Extract all lines that hold "Task" from the records below.

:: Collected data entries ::
'''
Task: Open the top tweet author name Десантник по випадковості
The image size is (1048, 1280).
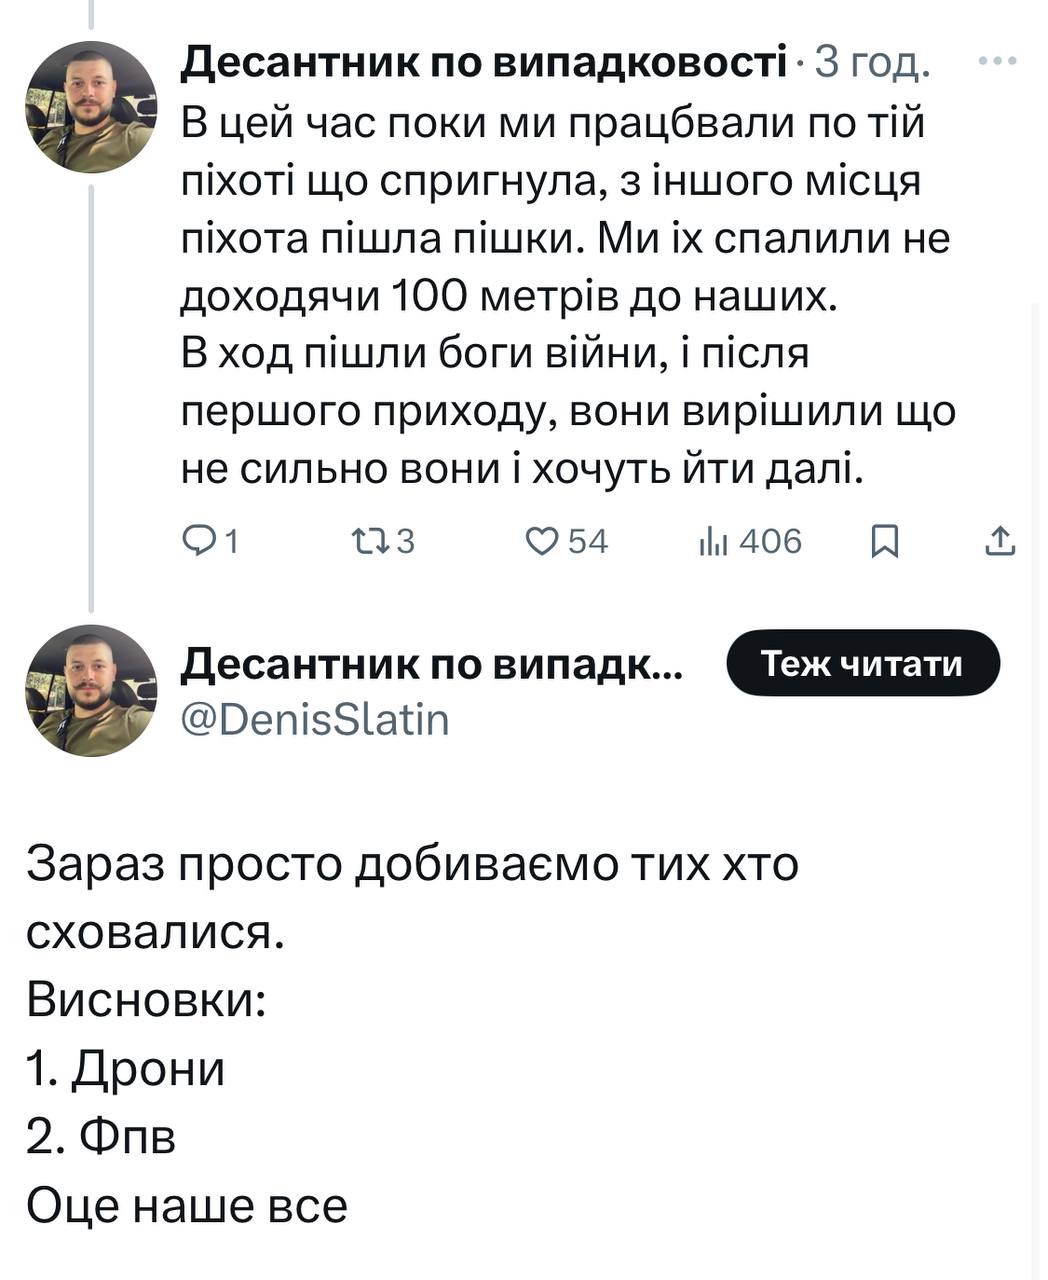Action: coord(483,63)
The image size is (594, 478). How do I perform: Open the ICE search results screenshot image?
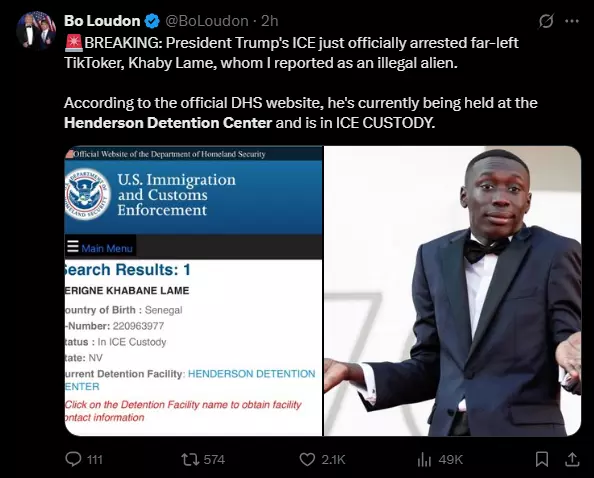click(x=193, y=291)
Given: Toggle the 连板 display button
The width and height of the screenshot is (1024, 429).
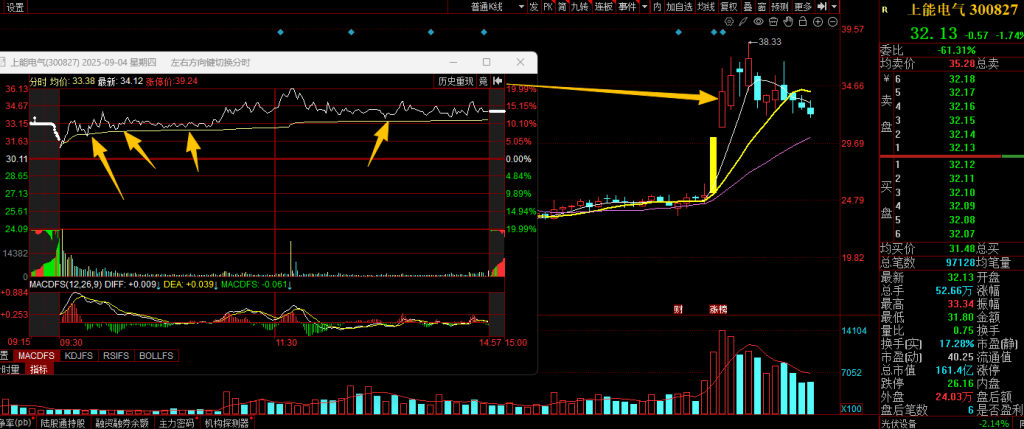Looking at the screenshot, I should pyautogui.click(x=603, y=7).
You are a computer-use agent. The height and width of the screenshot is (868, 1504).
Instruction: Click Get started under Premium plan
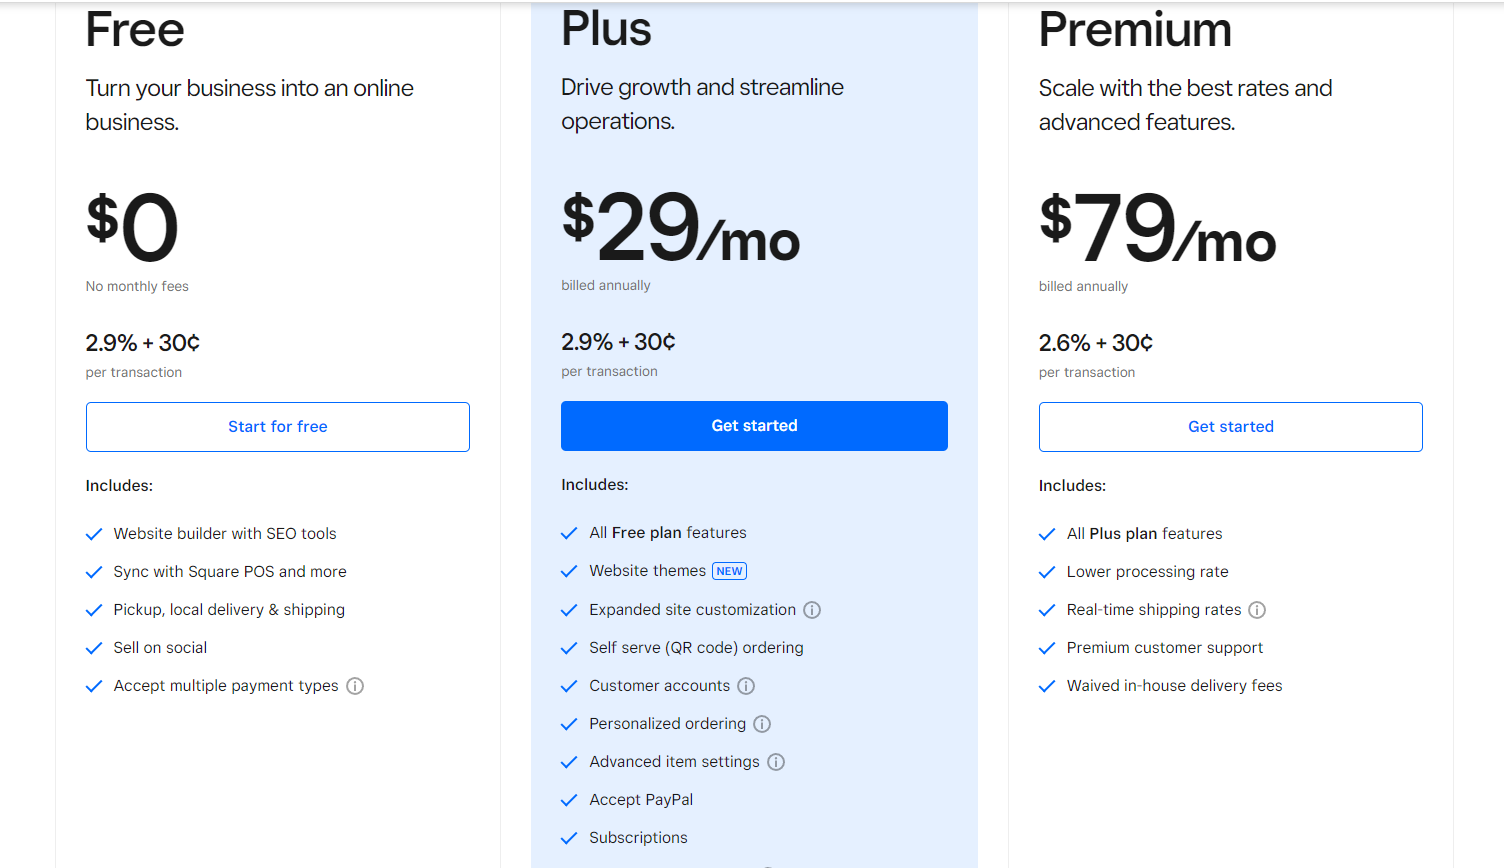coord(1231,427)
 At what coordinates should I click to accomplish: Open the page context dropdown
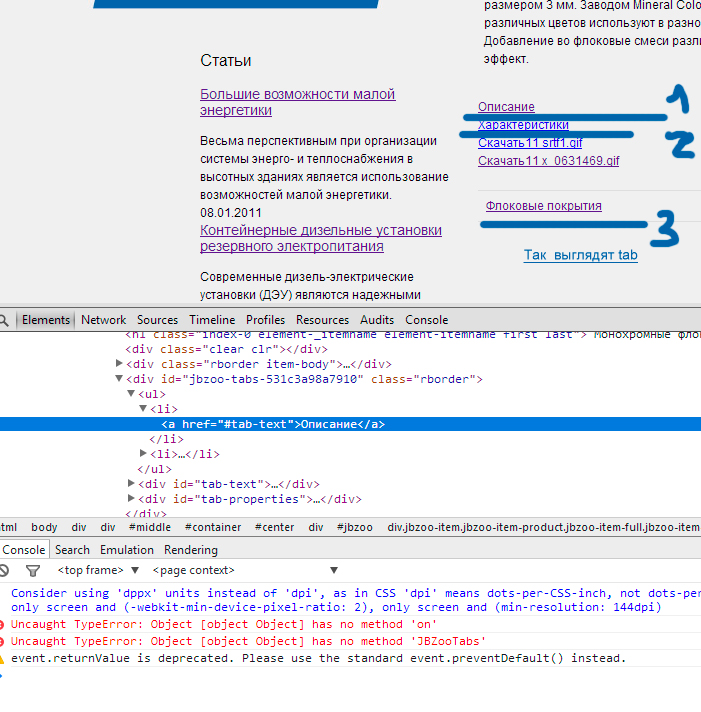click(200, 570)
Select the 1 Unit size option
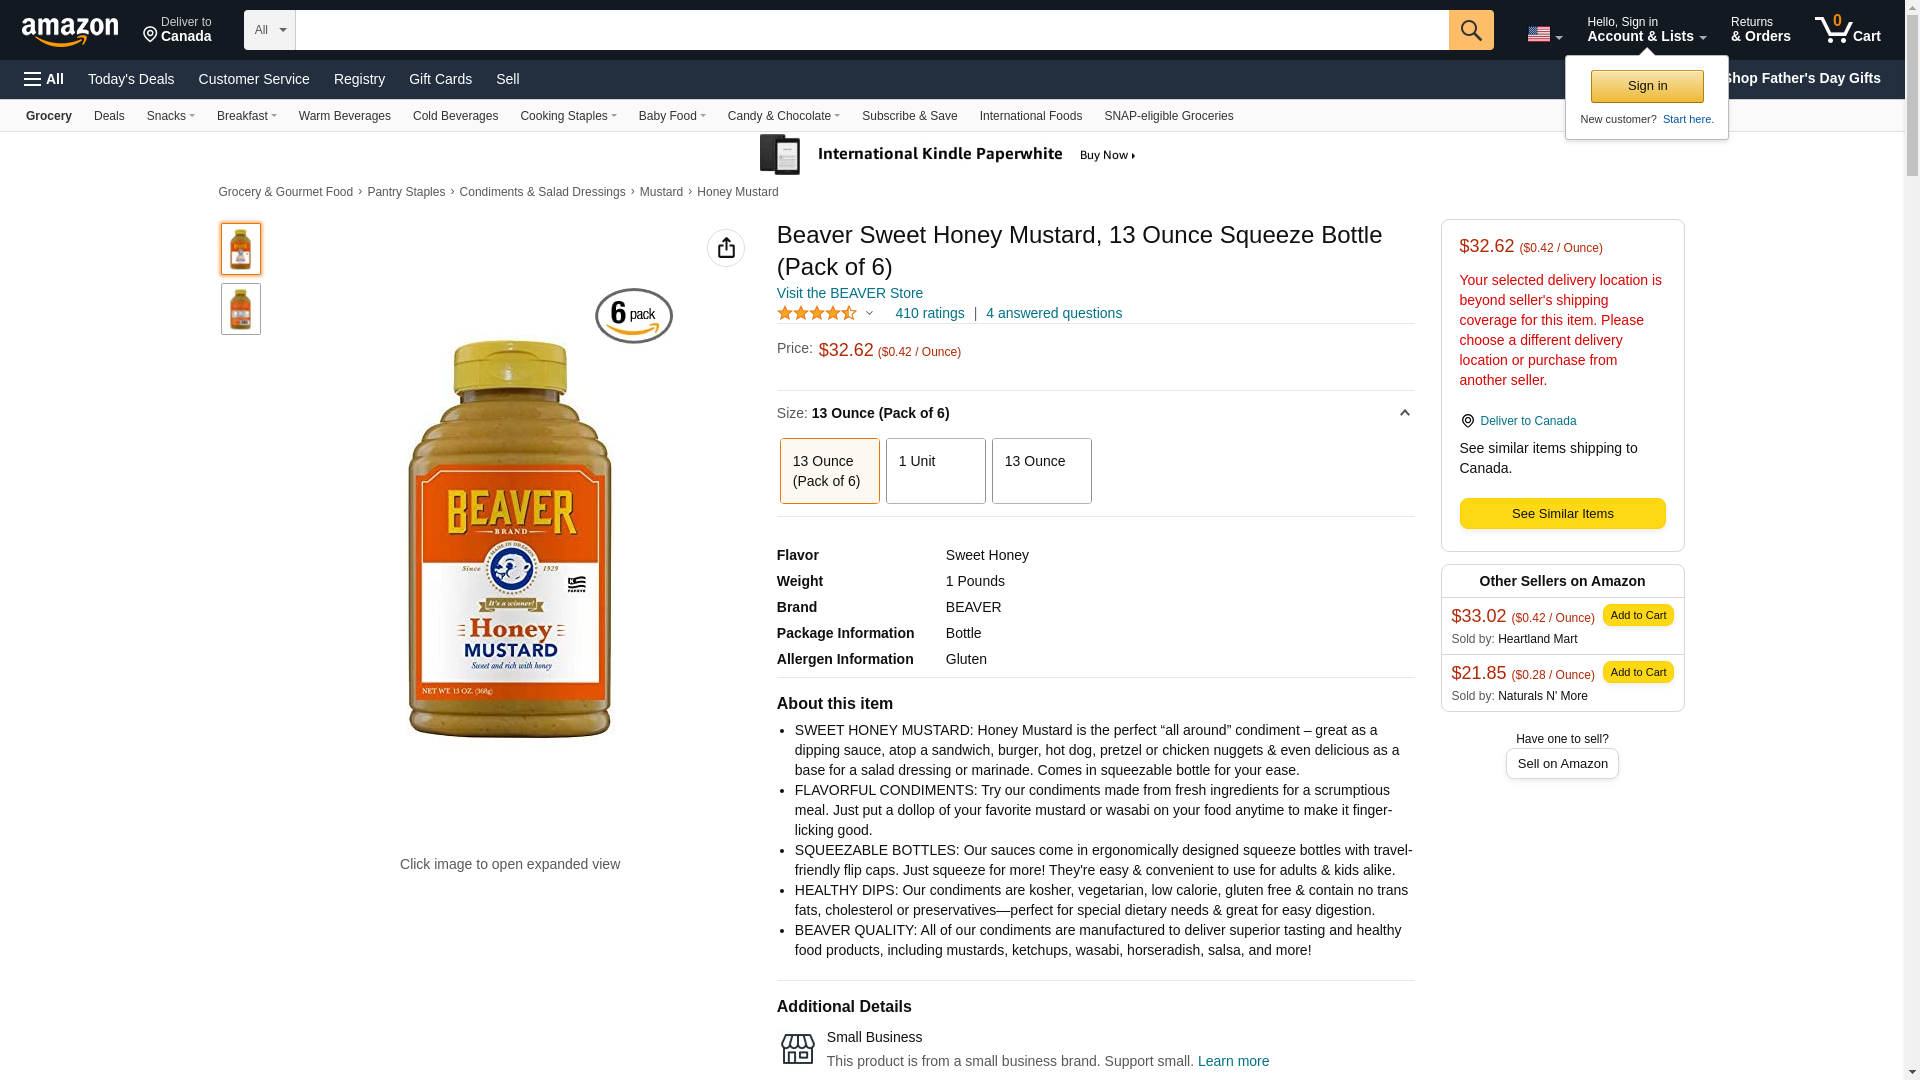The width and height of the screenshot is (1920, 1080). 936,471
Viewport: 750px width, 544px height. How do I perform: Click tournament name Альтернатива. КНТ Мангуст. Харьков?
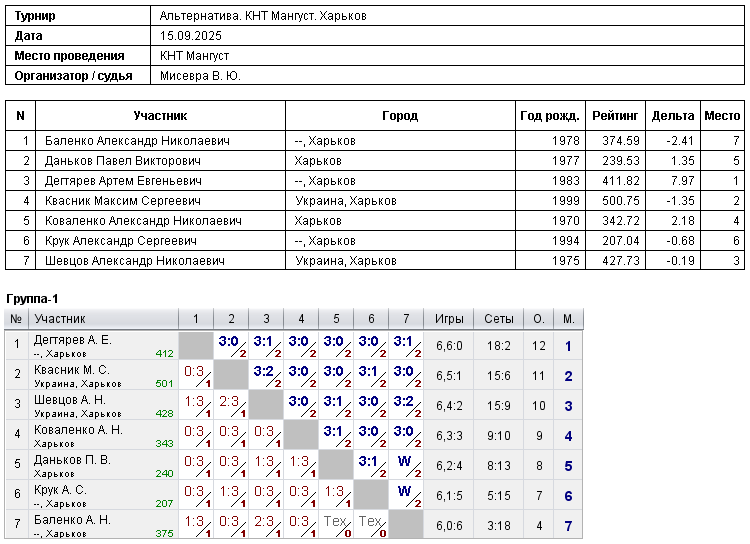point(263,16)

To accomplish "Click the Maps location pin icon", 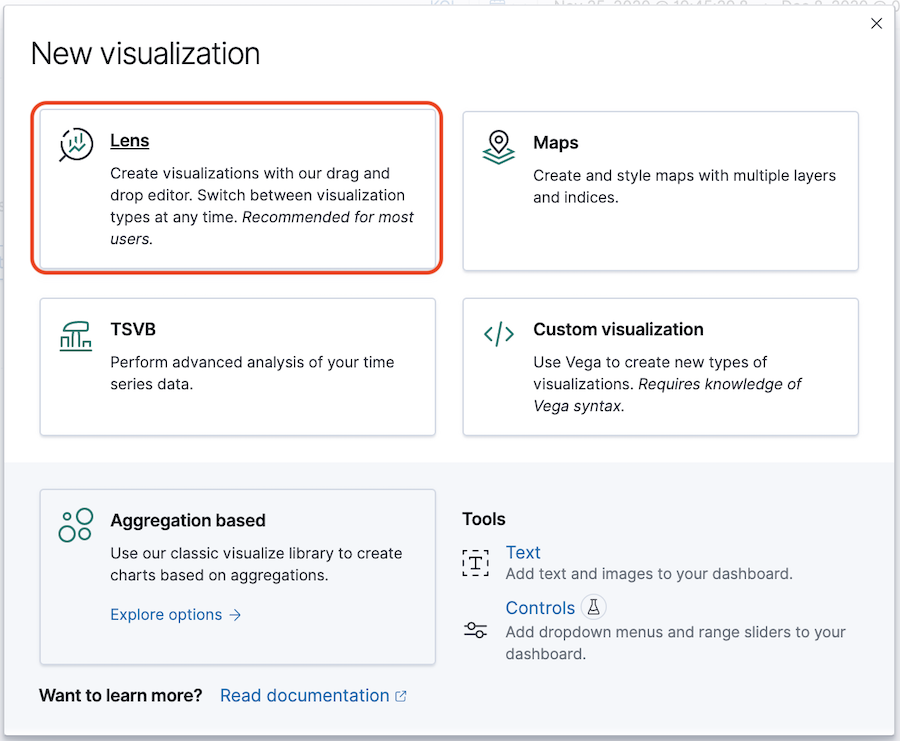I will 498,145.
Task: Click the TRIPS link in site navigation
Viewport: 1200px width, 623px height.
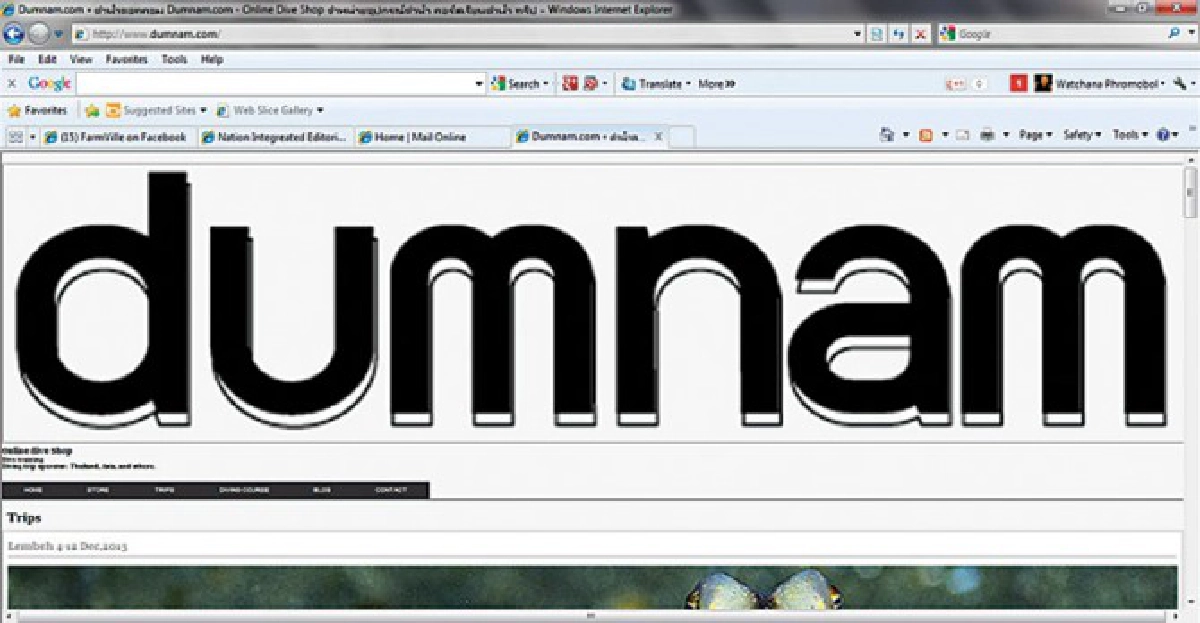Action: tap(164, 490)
'''
:: Exercise response ::
Task: Open the top tweet author name Десантник по випадковості
Task: Click the TRIPS link in site navigation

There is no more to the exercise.